Understanding a camshaft is one of the great mysteries of how an engine operates. At first glance, it just appears to be what its nickname, “Bump Stick,” implies; a metal rod with bumps on it. But when you delve into the basic theory of polynomial equations, jerk rate, acceleration, and ramp design, there is much more going on than meets the eye.
The area on the camshaft lobe where the valve lifter changes direction is identified as the inflection point. From then on, the lifter is either riding the lobe up toward the nose or down toward the camshaft’s base circle. Many incorrectly identify the sides of the lobe as the acceleration and deceleration ramp. This is false since the lifter accelerates from zero velocity when exiting the nose or base circle.
Just as the valve lifter changes direction at the inflection point, so must your thought process on the farm if you are to grow. It is very easy (it happens to most of us if we are truthful) to lose your way when farming, doing things the same every year.
For your operation to succeed, every aspect of it must be under constant review. If you do not do this, it would be like applying the same fertility plan regardless of the crop you raise and without a soil test. In the same manner that the valve lifter changes direction, so must some aspects of your operation.
I am using a valve lifter acting on the lobe of a camshaft as a metaphor, even though that motion is repeated countless times as an engine is running and is confined to a dedicated pathway.
The decisions on a farm cannot be likened to the rotation of a camshaft, but just as the lifter is forced to dwell first and then change course, so must we adjust to the many dynamics of our business if we want to remain profitable in the ever-changing environment.
One of your considerations should be rethinking the use of a diesel engine for some applications in your operation. The two major obstacles against a diesel are the upfront cost and the complexity of the emissions control system.
Order a diesel in a pick-up truck, and you just added around $10,000.00 to the price of its gasoline counterpart. Would that money be spent better elsewhere on the farm? In most instances, I believe so. I agree that diesel delivers a considerable amount of torque over a gasoline engine; torque is what moves the load. We all “buy” horsepower but “drive” torque. A gas engine can carry the load also. Today’s spark ignition engines have become more powerful. They are superior in performance compared to the diesels from only a few years back.
Another area to reconsider when profit margins are thin is to look at all expenditures through the microscope of the yield of your major crop. In the past, a significant purchase was referenced in dollars, and I suggest looking at it in bushels, bales, or 100-weight.
For example, you and your wife are considering the purchase of a state-of-the-art television set for $2,000.00, even though there is nothing wrong with your current one. The purchase may not even come on your radar before instituting an inflection point in your thought process.
If you apply farm production to the purchase, say milk for a dairy operation, and you are receiving $16/CWT, your cows need to produce 12,500 pounds of milk for that TV. When viewed in this light, you may quickly conclude that your old TV is more than good enough.
Inflection point thinking should be applied to expanding your education on every aspect of your operation, especially the machinery.

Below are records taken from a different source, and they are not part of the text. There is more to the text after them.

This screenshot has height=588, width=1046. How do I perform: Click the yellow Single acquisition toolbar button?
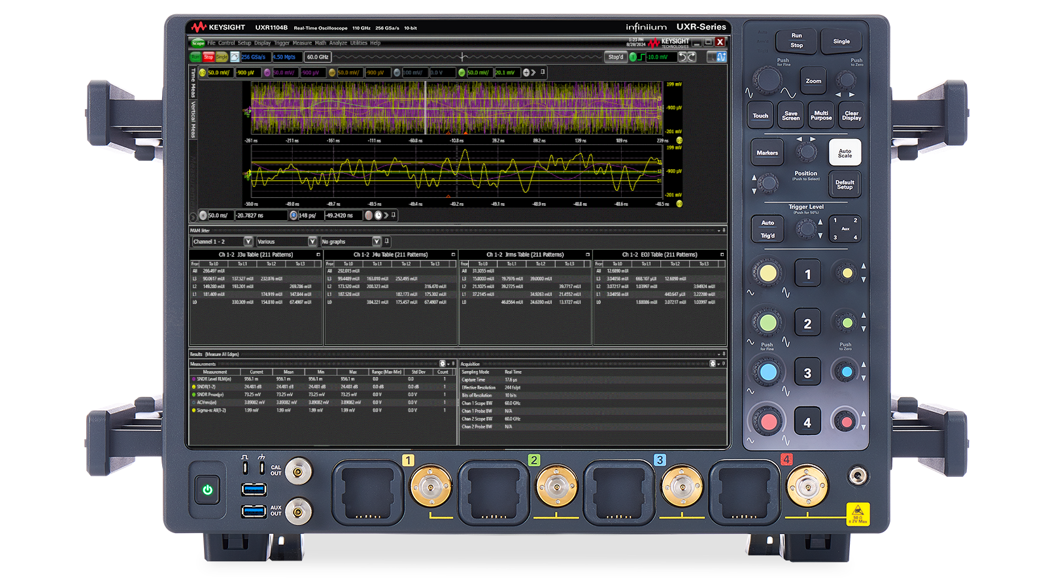[222, 57]
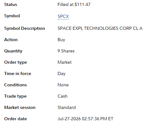The image size is (144, 124).
Task: Select the Standard market session value
Action: point(67,107)
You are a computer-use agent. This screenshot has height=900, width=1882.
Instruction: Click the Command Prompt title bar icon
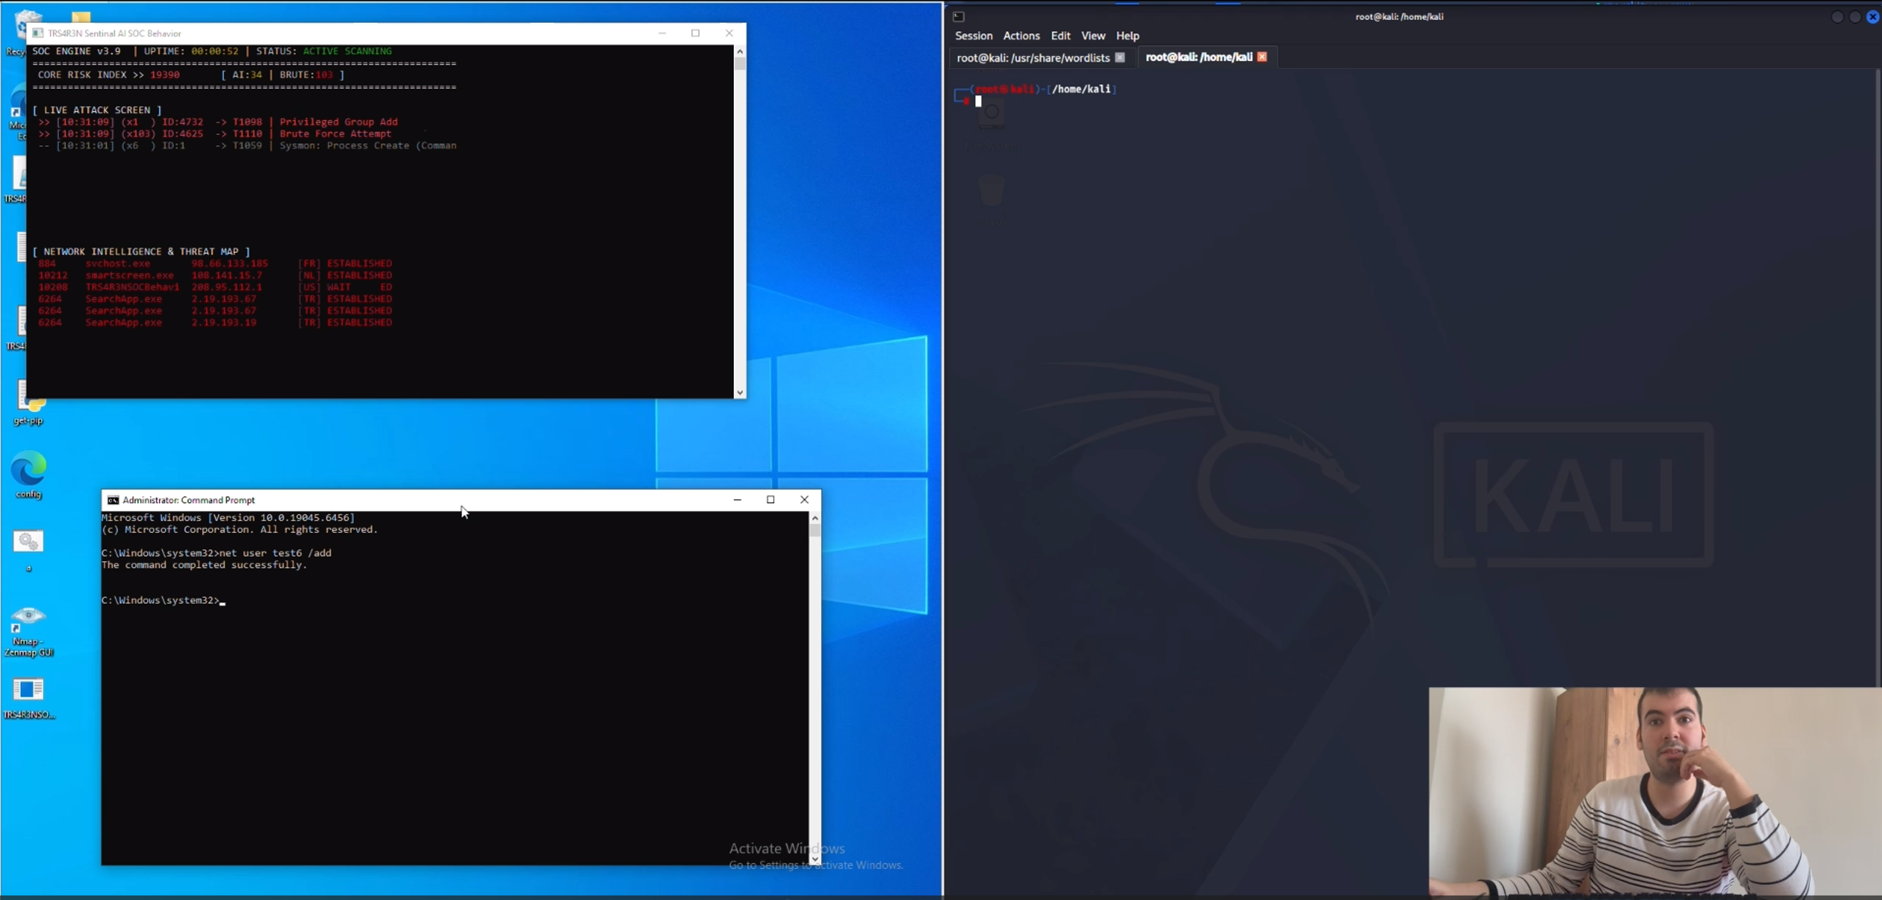pyautogui.click(x=113, y=500)
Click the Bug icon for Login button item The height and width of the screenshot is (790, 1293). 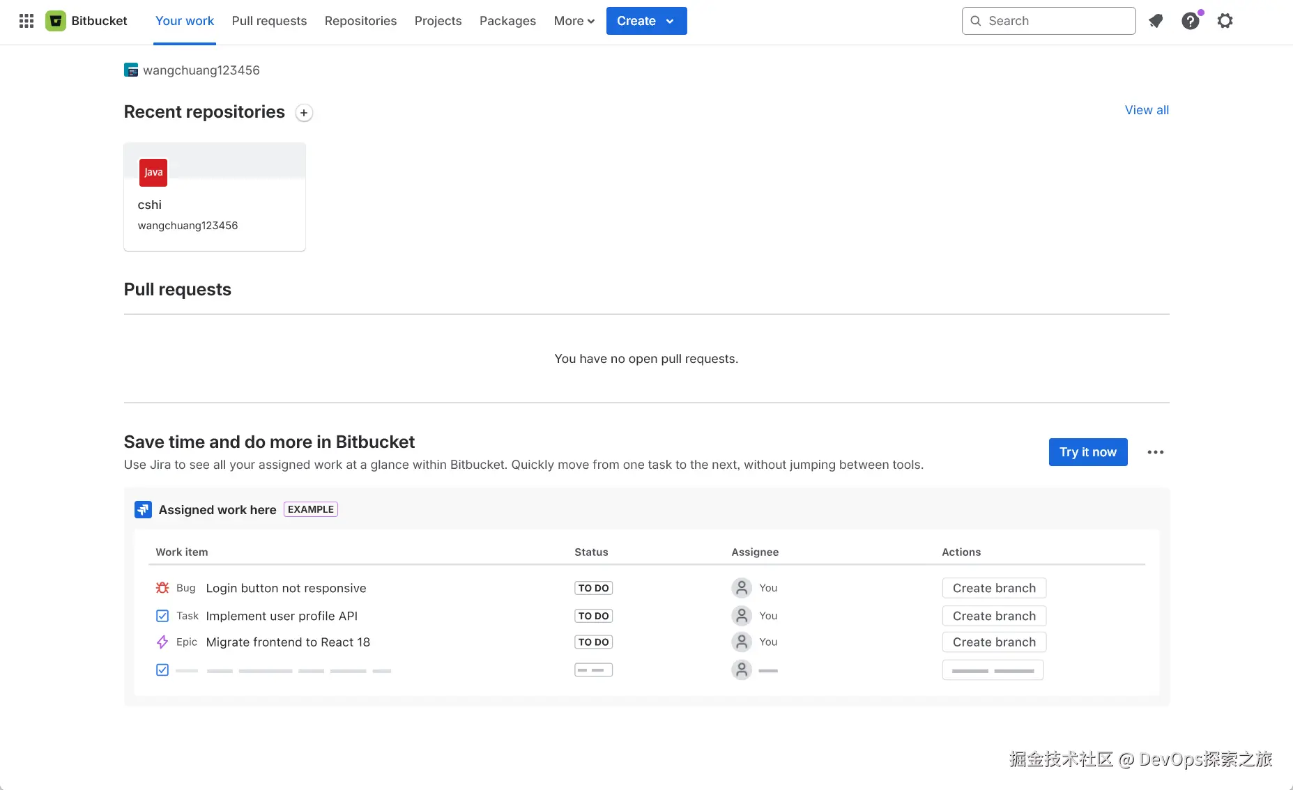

It never ceases to amaze me how a ridiculous image or video can be posted on social media, and it quickly receives thousands of views and retweets or the equivalent. Yet, at the same time, something of consequence that has value in profiting your operation garners little activity.
A casual observer would conclude that the agricultural community is more interested in an image of a cow relieving itself than learning about their business… and they would be correct.
As an industry, we also need to change the direction of our thinking when attending educational meetings and workshops, applying what is relevant to our farm or ranch. Statistically, those sitting in the audience of any seminar return home and apply little to nothing discussed. Why invest your time and money to attend a seminar and do nothing with it? Do you just want the free lunch? That makes no sense.
The market conditions of any business need, without a doubt, to be understood and taken under consideration for all decisions on the farm. But in the same manner that the base saturation values on a soil test need to be examined since they add up to 100%, our thinking must do the same.
Suppose the calcium/magnesium ratio is out of balance. In that case, it may not be that you need more calcium but rather to wash some of the magnesium out. A different approach than one may first believe is often required.
There is no doubt that we are in interesting and conflicting times in agriculture. Unfortunately, I think many of us make matters worse than they need to be since we do not modify our business’s thought process and approach.
We fixate on crop prices and ignore the changes we can make to succeed at the current price point. Instead, market pricing should be an essential part of your business decisions. Still, if it becomes your singular focus, your concern will often be your obstacle to success.
Take a lesson from the camshaft and examine when the valve lifter of your business needs to reach the inflection point and change direction… if only temporarily.